There are places of historic interest scattered all along the Eden valley. Carlisle has a strong Roman association and forms part of the western end of Hadrian’s Wall. The river and its valley have been linked with many historical figures, including William Mounsey, the first person to walk the length of the river and Lady Anne Clifford, an extraordinary 17th century landowner. More recent historical links are found in the Settle-Carlisle railway, one of the most iconic lines in England, dating from the 19th century.

Experienced long distance walkers will not be troubled by any of the stages on the Eden Way. Although a couple of sections are quite long, these days are fairly flat. Navigation is typically fairly simple, using established paths and rights of way wherever possible. The ability to walk for six consecutive days will usually be the biggest shock to the system for someone new to long distance walking.

Each section finishes in close proximity to accommodation, and the Settle-Carlisle railway line is never far away, which can be used to reach additional accommodation close to the walk. All stages finish in a town or village where you will be able to find a B&B, inn or hotel. Public transport links along the route are generally good. Garsdale at the end of the Way, has a train station to get you back home. Getting to the start of the walk at Rockcliffe will require the use of a car, either a taxi or a friend, as no public transport links are available in this little village.

Almost every section of the Eden Way has its own merits and every section can be easily covered as a day walk, using the Settle-Carlisle line to create linear walks between the stations. However, the final day from Kirkby Stephen, up to the source of the Eden offers some incredible scenery and a rewarding ascent to a fantastic view point above Mallerstang.
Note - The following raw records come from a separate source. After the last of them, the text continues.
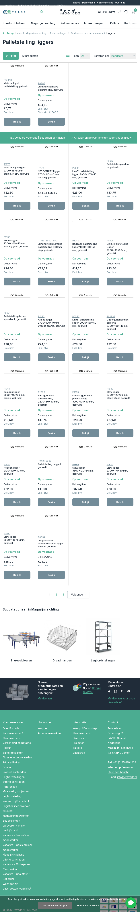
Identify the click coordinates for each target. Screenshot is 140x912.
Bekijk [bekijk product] (17, 125)
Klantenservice (105, 2)
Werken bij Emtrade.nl (16, 787)
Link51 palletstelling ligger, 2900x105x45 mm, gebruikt (16, 168)
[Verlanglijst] (126, 12)
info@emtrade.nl (127, 762)
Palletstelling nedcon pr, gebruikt (49, 163)
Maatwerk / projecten (16, 777)
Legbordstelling (12, 782)
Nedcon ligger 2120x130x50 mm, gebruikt (83, 402)
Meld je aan (45, 684)
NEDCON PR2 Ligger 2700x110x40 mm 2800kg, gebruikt (118, 94)
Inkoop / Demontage (84, 2)
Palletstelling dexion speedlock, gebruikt (83, 236)
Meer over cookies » (88, 905)
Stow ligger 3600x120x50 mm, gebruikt (15, 479)
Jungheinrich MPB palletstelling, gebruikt (50, 89)
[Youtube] (128, 677)
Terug (8, 33)
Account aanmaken (49, 719)
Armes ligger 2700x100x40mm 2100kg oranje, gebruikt (120, 241)
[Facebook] (109, 677)
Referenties (10, 772)
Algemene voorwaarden (17, 743)
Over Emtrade (11, 714)
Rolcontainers (70, 23)
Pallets (114, 23)
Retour (7, 733)
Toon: (75, 55)
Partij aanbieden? (13, 719)
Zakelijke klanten (13, 738)
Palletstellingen (60, 33)
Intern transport (94, 23)
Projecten (78, 728)
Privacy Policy (11, 748)
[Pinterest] (122, 677)
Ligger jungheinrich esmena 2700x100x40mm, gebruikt (49, 331)
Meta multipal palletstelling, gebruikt (16, 85)
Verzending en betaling (17, 728)
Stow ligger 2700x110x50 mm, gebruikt (48, 479)
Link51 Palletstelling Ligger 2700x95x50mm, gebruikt (49, 243)
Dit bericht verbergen (55, 905)
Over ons (120, 2)
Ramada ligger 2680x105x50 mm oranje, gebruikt (82, 325)
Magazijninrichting (43, 23)
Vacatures (79, 738)
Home (20, 33)
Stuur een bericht (118, 758)
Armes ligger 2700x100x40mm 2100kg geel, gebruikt (84, 164)
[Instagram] (115, 677)
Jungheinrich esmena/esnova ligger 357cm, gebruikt (119, 487)
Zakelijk (77, 733)
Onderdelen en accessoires (88, 33)
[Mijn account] (119, 12)
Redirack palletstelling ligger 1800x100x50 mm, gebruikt (16, 241)
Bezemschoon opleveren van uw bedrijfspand (14, 811)
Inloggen (43, 714)
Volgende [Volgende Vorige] (79, 538)
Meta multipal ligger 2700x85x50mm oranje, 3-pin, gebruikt (85, 94)
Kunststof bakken (14, 23)
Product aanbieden (14, 758)
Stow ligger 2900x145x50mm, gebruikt (83, 479)
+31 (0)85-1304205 (124, 748)
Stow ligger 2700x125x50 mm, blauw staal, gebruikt (49, 402)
It’s almost possible to look back along the length of the walk and the views into Yorkshire and across the Cumbrian Fells more than compensate for the effort invested in the climb.
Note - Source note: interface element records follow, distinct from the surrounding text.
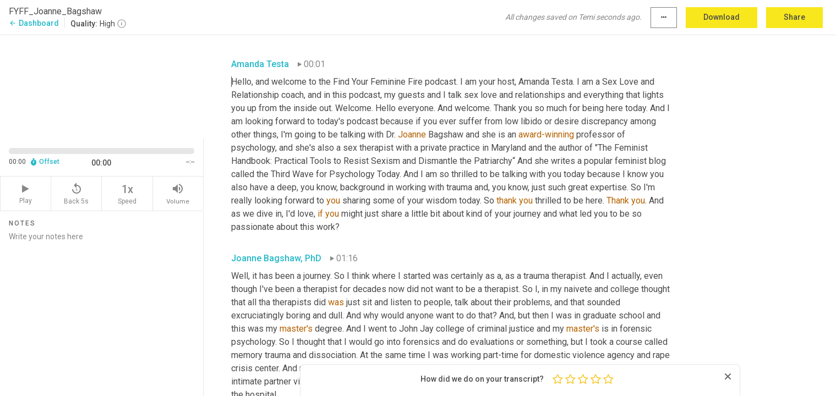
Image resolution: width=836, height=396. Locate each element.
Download (721, 17)
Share (794, 17)
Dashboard (34, 23)
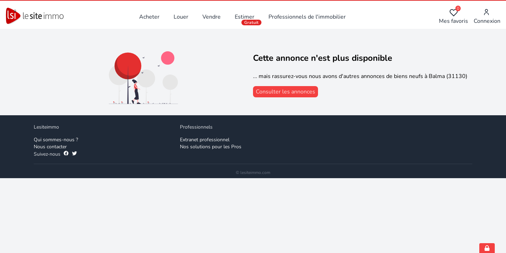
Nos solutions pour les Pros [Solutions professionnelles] (210, 146)
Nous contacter (50, 146)
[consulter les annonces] (285, 91)
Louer (181, 17)
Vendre (211, 17)
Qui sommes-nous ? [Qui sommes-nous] (56, 139)
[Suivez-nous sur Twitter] (74, 154)
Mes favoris (453, 16)
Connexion (487, 16)
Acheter (149, 17)
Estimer (244, 17)
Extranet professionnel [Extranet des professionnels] (204, 139)
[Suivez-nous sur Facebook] (66, 154)
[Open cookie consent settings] (487, 248)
If you don’t see the answer to your question above, or in the comments below, then please feel free to ask it. All questions will get a response and even if you’re completely new to multi-day walks, there’s no such thing as a silly question, so please ask away!

Tell Us About Your Walk

If you’ve walked any of our routes, please share your experience with other walkers, or tell us of any issues with a book or the route notes! Use the comments form below.

4 Responses

  1. Hello,
    For all sorts of reasons, and despite the comment about logistics, I’m planning to follow the flow and walk the path this autumn ivn the ‘wrong’ direction. Is the path way marked so that it can be tackled this way, and is it marked on the OS explorer maps?
    With thanks for any info you can offer
    Regards, Nick

    1. Nick, unfortunately not. The path is not waymarked, nor is it marked on the OS maps. However, you should be able to follow the route in reverse, using the maps provided with the book. You’d have to ignore the annotations, but the route is highlighted.
      It’s a great walk and I hope you enjoy it as much as I do.